Let me start by pouring one out for all of the persimmons that were sacrificed in the making of this post. Thanks to these brave persimmons I’ve learned quite a lot in my quest to expand my persimmon palate. My biggest finding is that the elusive persimmon has a very delicate flavor that can be easily overwhelmed. Thus, my experiments with quick persimmon pickles and persimmon chutney were a bust. Not because they didn’t taste good, but because I could taste everything but the persimmon. Those sneaky orange fruits visually stood out in both recipes, yet all but disappeared the moment they touched my tongue. Clearly I needed to find a way to concentrate the essence of the persimmons, like roasting them in the previous recipe for roasted fuyu persimmon puree, rather than covering them up with strong flavors like vinegar.

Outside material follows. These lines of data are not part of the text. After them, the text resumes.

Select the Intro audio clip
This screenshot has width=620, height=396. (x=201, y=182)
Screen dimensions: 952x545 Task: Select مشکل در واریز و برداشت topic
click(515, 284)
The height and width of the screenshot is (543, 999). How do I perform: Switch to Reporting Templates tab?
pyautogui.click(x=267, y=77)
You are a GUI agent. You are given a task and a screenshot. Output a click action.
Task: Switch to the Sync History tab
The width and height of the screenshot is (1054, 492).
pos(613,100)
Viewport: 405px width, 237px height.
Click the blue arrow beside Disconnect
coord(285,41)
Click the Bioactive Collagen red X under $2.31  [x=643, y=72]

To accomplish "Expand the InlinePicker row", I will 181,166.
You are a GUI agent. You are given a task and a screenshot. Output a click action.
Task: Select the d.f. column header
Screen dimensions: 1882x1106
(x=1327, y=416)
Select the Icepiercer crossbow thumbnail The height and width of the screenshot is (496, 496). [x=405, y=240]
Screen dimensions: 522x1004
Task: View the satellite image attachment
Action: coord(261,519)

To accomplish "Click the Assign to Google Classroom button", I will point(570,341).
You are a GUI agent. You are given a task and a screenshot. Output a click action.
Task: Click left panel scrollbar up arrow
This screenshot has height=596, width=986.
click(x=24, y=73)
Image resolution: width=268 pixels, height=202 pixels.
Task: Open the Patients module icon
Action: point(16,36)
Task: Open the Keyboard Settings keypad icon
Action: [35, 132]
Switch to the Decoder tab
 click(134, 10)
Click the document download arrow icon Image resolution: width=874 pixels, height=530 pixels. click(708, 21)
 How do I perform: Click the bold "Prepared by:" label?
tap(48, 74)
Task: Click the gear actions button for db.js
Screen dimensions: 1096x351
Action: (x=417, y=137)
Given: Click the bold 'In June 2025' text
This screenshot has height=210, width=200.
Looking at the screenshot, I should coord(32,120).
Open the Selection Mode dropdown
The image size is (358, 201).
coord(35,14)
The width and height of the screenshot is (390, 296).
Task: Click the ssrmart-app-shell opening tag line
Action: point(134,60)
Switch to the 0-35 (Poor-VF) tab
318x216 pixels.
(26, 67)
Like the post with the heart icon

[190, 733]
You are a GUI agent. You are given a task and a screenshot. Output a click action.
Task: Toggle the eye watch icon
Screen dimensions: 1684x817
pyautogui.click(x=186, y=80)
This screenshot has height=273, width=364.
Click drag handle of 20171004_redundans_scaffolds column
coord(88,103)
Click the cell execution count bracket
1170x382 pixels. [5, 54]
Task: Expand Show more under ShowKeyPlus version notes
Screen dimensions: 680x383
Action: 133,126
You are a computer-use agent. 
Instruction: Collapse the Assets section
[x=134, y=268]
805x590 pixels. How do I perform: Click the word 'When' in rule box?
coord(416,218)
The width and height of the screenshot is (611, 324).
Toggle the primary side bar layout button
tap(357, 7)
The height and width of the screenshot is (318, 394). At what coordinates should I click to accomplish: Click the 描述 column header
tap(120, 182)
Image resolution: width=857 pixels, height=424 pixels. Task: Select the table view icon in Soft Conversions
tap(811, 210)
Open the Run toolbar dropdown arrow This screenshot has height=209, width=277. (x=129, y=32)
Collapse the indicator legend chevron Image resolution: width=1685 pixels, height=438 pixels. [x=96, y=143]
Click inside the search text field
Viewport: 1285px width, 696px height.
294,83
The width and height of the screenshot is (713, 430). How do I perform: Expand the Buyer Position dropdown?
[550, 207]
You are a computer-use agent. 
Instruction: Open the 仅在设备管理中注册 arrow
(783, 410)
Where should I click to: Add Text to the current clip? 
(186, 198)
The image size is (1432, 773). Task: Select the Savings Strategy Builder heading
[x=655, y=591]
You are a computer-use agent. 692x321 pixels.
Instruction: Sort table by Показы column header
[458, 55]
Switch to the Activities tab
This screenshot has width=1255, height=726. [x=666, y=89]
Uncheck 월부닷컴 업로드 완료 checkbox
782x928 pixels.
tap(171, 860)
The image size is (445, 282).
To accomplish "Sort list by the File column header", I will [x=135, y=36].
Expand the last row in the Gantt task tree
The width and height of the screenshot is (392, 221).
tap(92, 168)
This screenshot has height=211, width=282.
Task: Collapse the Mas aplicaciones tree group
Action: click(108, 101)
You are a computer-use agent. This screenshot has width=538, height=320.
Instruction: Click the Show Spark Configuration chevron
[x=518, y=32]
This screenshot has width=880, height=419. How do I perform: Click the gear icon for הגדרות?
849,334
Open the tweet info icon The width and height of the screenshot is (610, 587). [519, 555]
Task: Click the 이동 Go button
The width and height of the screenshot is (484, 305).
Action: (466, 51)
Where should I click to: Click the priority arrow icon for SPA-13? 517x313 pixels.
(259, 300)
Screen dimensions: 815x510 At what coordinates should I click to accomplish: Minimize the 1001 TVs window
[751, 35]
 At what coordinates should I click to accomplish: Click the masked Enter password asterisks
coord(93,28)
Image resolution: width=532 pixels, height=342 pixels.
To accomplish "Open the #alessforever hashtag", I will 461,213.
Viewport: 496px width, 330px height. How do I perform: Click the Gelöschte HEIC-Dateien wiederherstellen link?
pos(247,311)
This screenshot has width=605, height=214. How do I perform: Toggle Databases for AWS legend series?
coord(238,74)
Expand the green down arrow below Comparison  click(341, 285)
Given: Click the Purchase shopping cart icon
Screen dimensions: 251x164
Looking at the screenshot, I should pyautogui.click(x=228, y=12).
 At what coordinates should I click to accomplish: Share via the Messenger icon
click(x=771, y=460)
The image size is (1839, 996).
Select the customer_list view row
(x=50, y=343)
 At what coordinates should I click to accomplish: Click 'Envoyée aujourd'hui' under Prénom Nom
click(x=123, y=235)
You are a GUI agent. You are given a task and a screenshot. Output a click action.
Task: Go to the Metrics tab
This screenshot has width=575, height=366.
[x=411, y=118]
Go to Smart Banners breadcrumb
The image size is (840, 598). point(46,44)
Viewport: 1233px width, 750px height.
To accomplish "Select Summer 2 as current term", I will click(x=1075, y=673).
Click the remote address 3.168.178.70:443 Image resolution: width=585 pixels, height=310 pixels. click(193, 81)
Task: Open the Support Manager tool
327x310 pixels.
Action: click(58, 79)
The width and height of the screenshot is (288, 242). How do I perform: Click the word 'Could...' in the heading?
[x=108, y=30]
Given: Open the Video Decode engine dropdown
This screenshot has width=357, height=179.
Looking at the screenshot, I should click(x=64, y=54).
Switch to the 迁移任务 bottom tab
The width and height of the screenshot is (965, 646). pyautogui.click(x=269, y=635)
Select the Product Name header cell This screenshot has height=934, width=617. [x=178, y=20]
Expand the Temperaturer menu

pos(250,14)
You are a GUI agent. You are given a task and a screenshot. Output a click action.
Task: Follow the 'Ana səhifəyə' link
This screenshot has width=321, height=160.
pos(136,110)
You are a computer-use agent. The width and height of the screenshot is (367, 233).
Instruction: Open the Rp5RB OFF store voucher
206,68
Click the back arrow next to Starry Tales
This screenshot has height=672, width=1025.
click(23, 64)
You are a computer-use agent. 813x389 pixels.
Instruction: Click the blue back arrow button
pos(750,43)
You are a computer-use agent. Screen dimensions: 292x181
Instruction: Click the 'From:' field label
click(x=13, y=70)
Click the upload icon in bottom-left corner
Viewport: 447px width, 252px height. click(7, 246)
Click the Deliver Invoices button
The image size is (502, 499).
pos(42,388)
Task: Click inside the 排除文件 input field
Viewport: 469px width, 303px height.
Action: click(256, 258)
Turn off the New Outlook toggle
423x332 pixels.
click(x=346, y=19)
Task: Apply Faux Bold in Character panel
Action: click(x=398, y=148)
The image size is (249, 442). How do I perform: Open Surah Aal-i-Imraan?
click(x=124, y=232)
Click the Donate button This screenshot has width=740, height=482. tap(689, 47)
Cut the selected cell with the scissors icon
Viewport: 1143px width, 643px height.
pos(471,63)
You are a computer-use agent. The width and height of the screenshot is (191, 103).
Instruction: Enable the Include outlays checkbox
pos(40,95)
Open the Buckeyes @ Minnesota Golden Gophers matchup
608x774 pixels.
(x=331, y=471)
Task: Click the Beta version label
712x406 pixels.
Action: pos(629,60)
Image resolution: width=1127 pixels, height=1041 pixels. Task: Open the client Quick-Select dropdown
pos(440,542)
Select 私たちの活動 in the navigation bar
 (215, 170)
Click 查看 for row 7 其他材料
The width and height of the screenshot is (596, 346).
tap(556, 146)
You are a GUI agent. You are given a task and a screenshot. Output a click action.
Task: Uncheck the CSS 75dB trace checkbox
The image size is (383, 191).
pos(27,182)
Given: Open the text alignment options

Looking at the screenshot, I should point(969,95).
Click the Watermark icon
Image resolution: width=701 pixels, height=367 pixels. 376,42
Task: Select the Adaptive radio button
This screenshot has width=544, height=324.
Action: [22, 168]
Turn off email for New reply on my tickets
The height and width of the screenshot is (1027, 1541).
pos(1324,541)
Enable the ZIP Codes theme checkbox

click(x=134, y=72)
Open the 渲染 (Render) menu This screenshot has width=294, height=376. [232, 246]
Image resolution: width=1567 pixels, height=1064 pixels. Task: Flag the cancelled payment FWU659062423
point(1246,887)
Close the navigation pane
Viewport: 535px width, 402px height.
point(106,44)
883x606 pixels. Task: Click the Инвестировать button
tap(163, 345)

I decided to try cooking them down with complimentary warming spices like cinnamon, cloves and allspice into an applesauce-like pulp and then make a further reduction by cooking off almost all of the remaining liquid. After taking what was left and blitzing it into a smooth, thick puree I had what I felt was a recipe worth sharing. A tasty, spreadable persimmon “butter” that truly allowed the flavor of the fruit to shine through. You really need a lot of persimmons to make this recipe (4 pounds of fruit condensed down to about 2 cups of puree once all was said and done). I’d say that’s a bonus if you have a tree, or in my case, a very generous friend with a tree. In just a few hours you can go from a wild heap of persimmons that are threatening to take over your life as you know it, to a few tidy jars that can satisfy your persimmon cravings for the months to come.
Persimmon butter recipe
8 whole cloves
8 whole allspice
2 three-inch cinnamon sticks
4 pounds fuyu persimmons, cut into wedges
Zest from 1 lemon, any pith removed
Juice from 1 lemon
1 cup of water
2 tablespoons maple syrup
1/2 teaspoons kosher salt
Lightly crack all spices then wrap and secure them in a few layers of cheese cloth tied with string. Add spice bundle, persimmons, lemon zest, lemon juice and water to a large pot. Bring to a simmer and cover. Simmer for 30 – 45 minutes or until persimmons begin to soften and fall apart. Set aside spice bundle, remove lemon zest and pass the persimmons and their liquid through a food mill (if you don’t have a food mill you could try blending the persimmons and their liquid until broken down and pulpy instead). Return spice bundle, persimmon pulp and liquid to the pot and simmer on medium heat, stirring occasionally making sure the bottom does not burn as the liquid begins to evaporate. Continue for up to 2 hours or until almost all of the liquid has evaporated and the mixture appears thicker and darker in color. Take off heat, remove the spice bundle and stir in maple syrup and kosher salt. Transfer all to a food processor and blitz until smooth. Store in refrigerator for up to a month, or follow proper canning instructions to keep for up to a year.